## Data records
────────────────────

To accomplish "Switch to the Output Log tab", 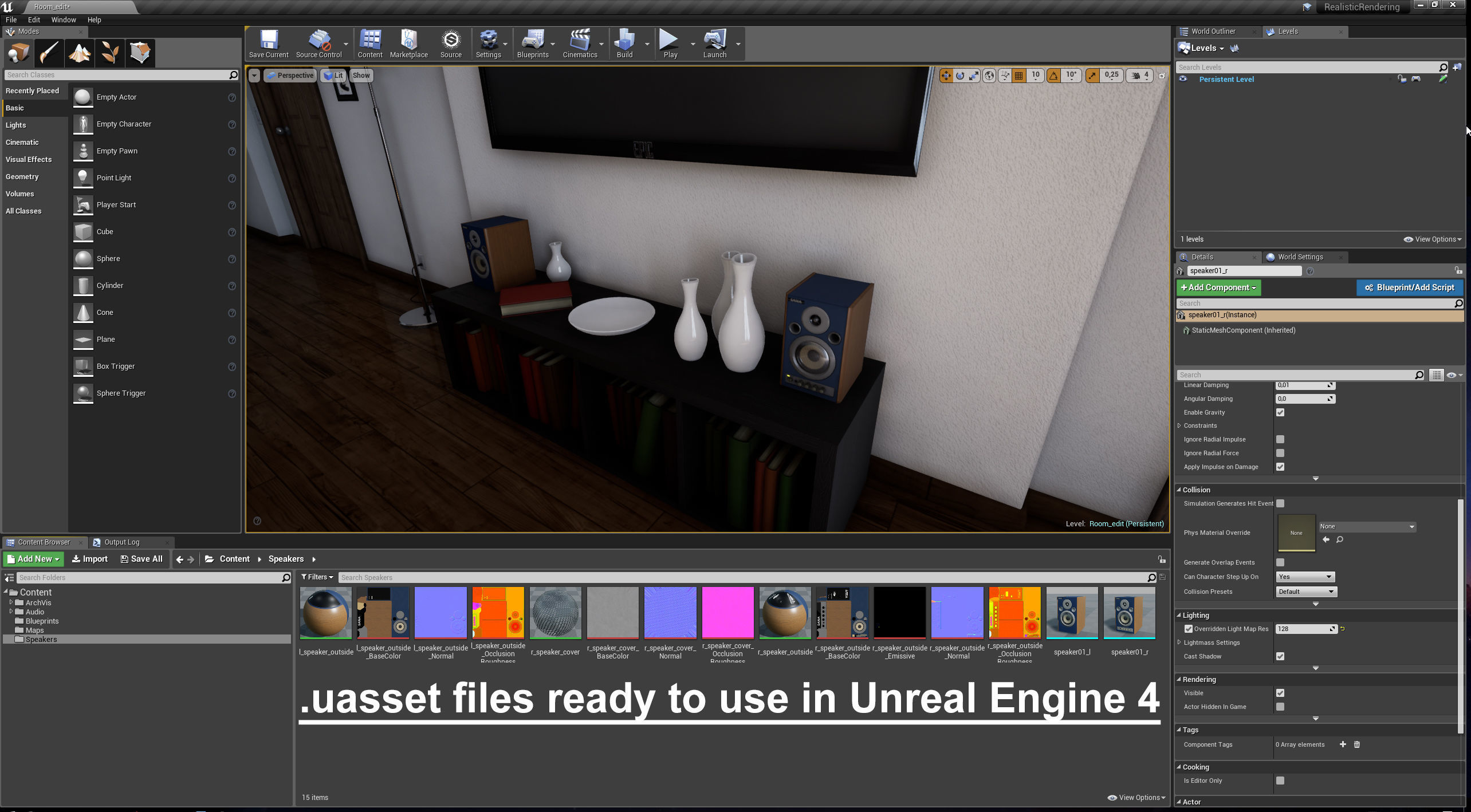I will (121, 542).
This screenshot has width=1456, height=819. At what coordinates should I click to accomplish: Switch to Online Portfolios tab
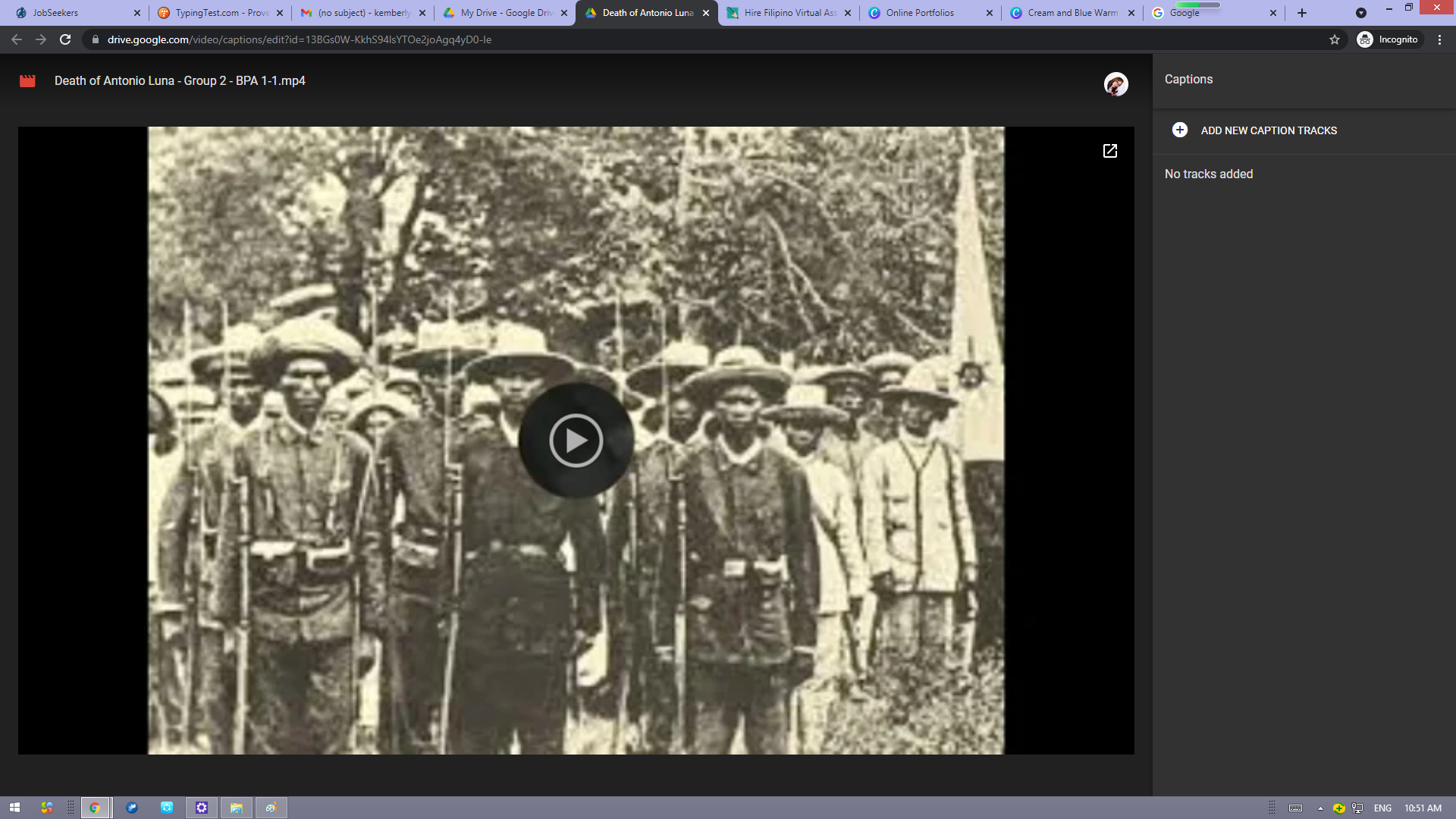[921, 13]
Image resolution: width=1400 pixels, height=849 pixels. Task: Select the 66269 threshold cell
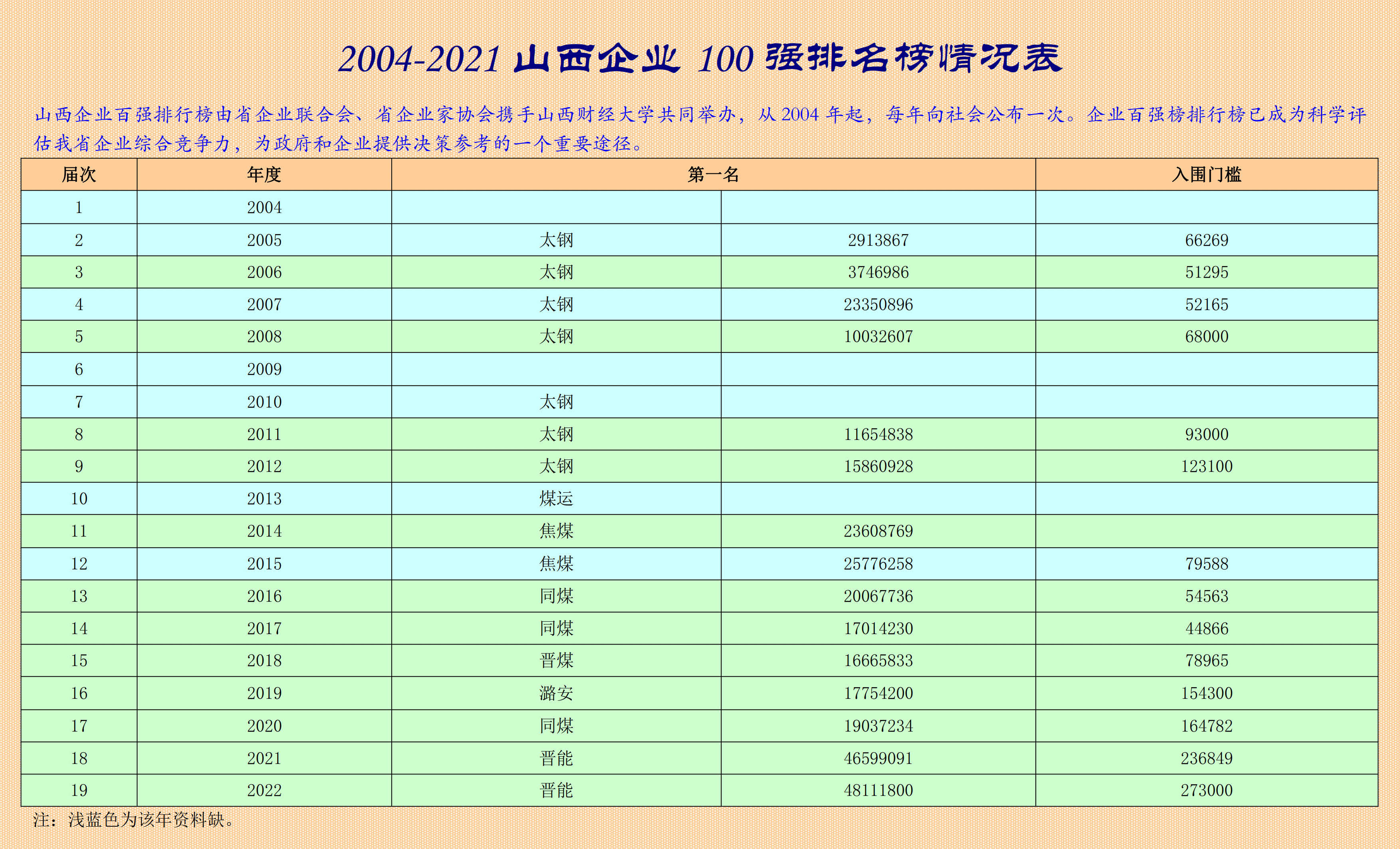(x=1206, y=240)
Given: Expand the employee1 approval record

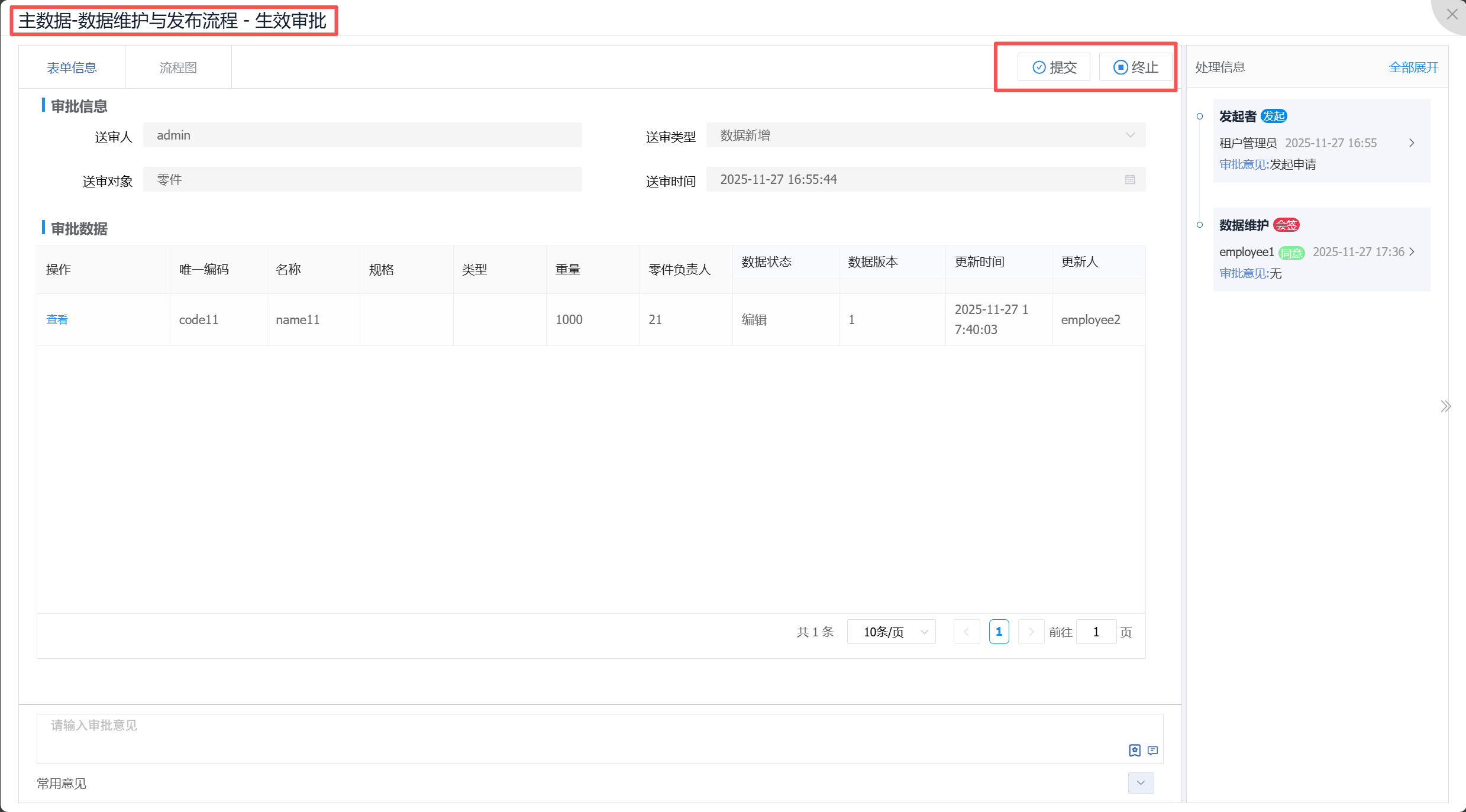Looking at the screenshot, I should (x=1412, y=252).
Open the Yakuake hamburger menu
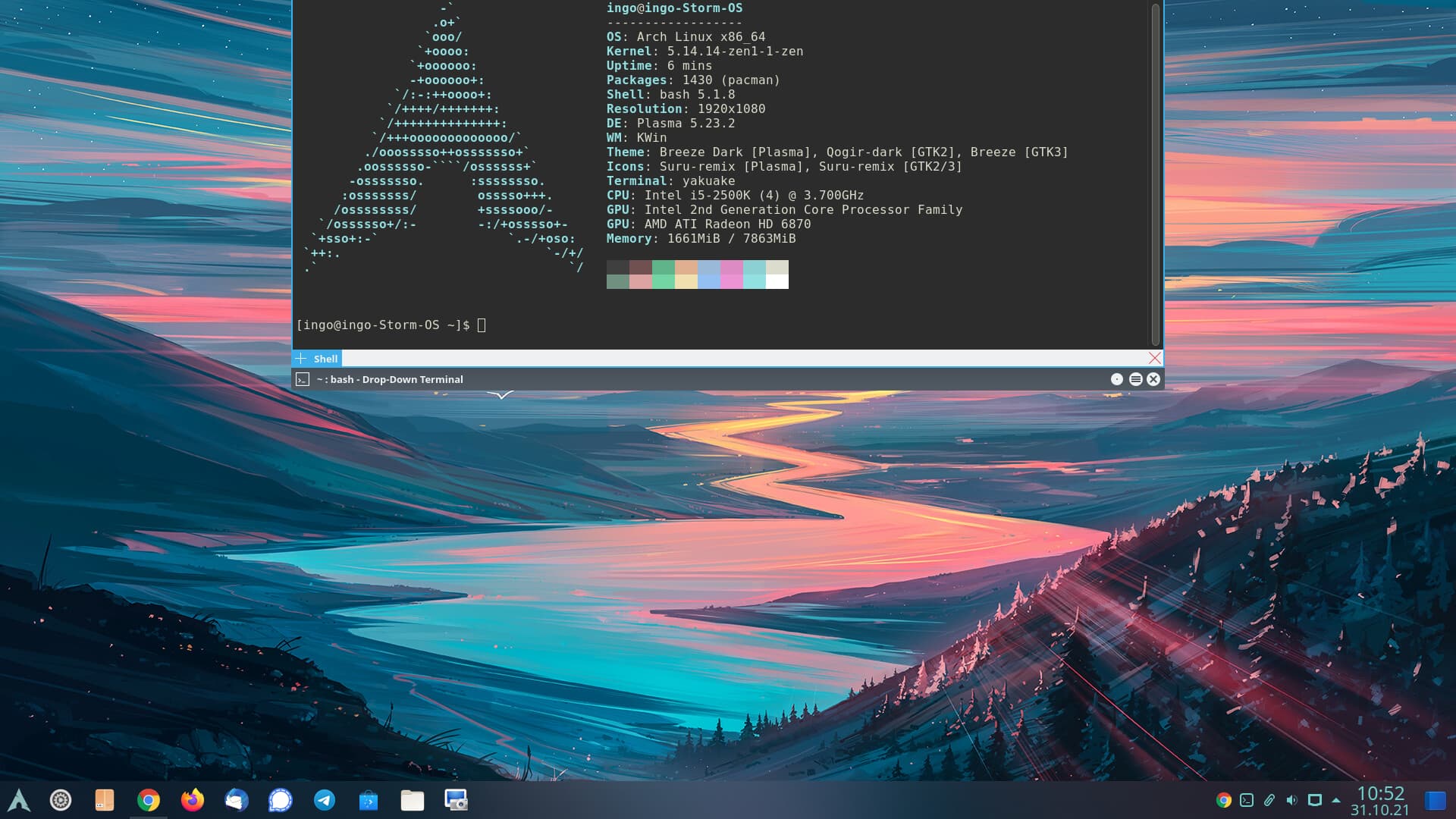 tap(1135, 379)
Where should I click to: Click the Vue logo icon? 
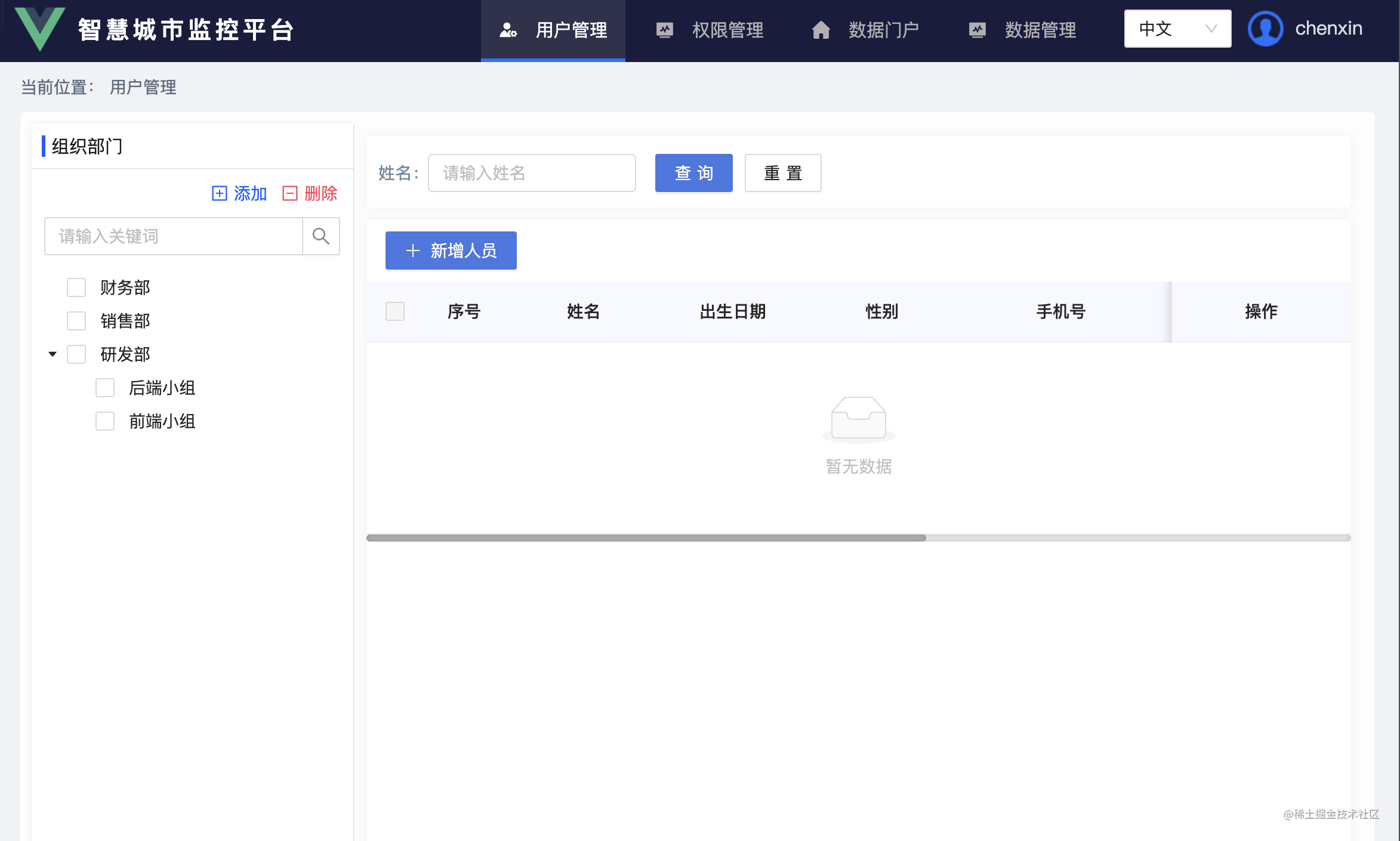coord(39,29)
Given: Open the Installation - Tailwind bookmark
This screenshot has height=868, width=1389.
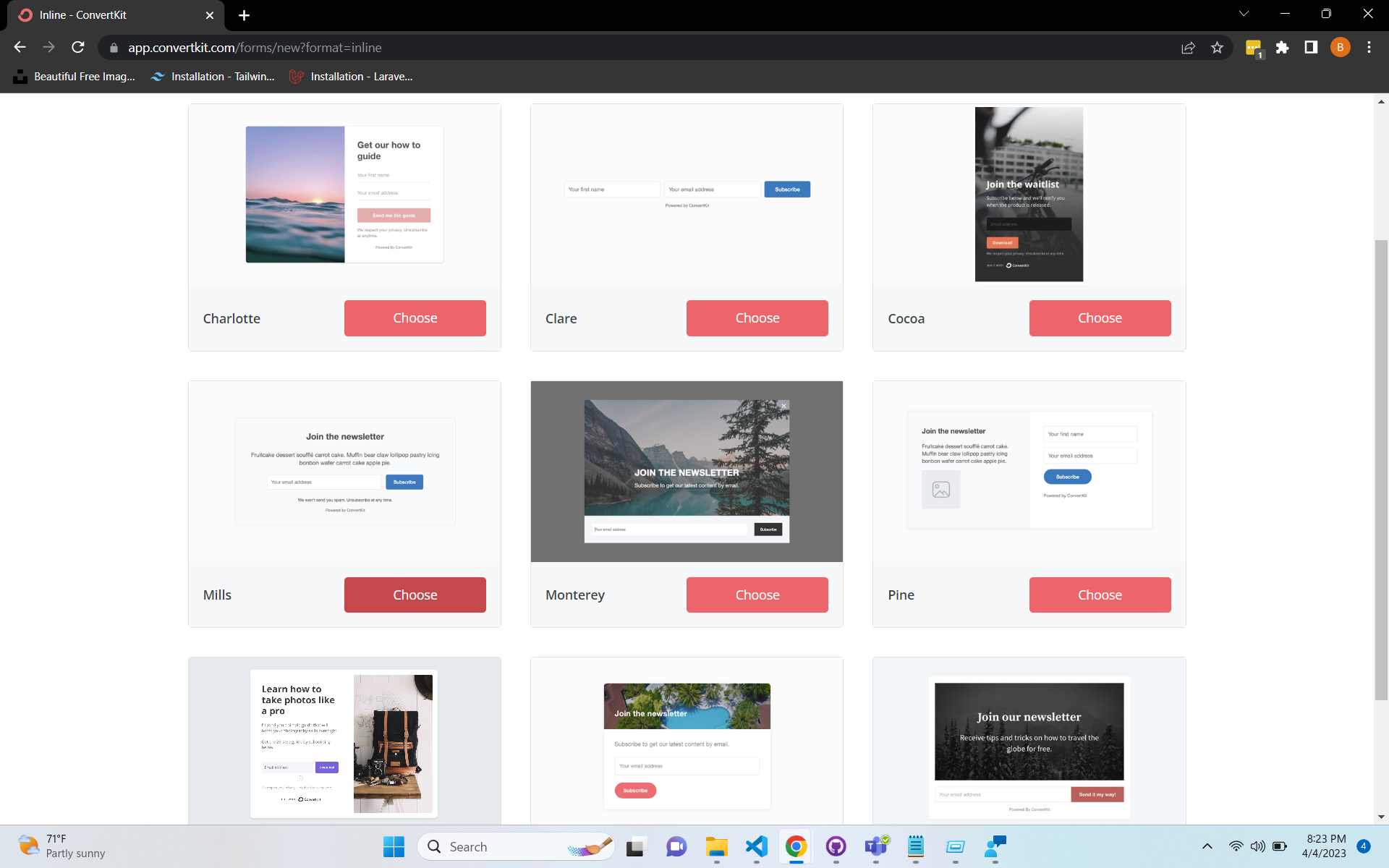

────────────────────

## What you will do
Reproduce nothing but the lines running from the line with "Open the Yakuake hamburger menu" through the end of the records, keeping both end lines and dropping the pictures.

## Exercise solution
Open the Yakuake hamburger menu
 tap(1135, 379)
Where should I click to: Click the Vue logo icon? 
coord(39,29)
Given: Open the Installation - Tailwind bookmark
This screenshot has height=868, width=1389.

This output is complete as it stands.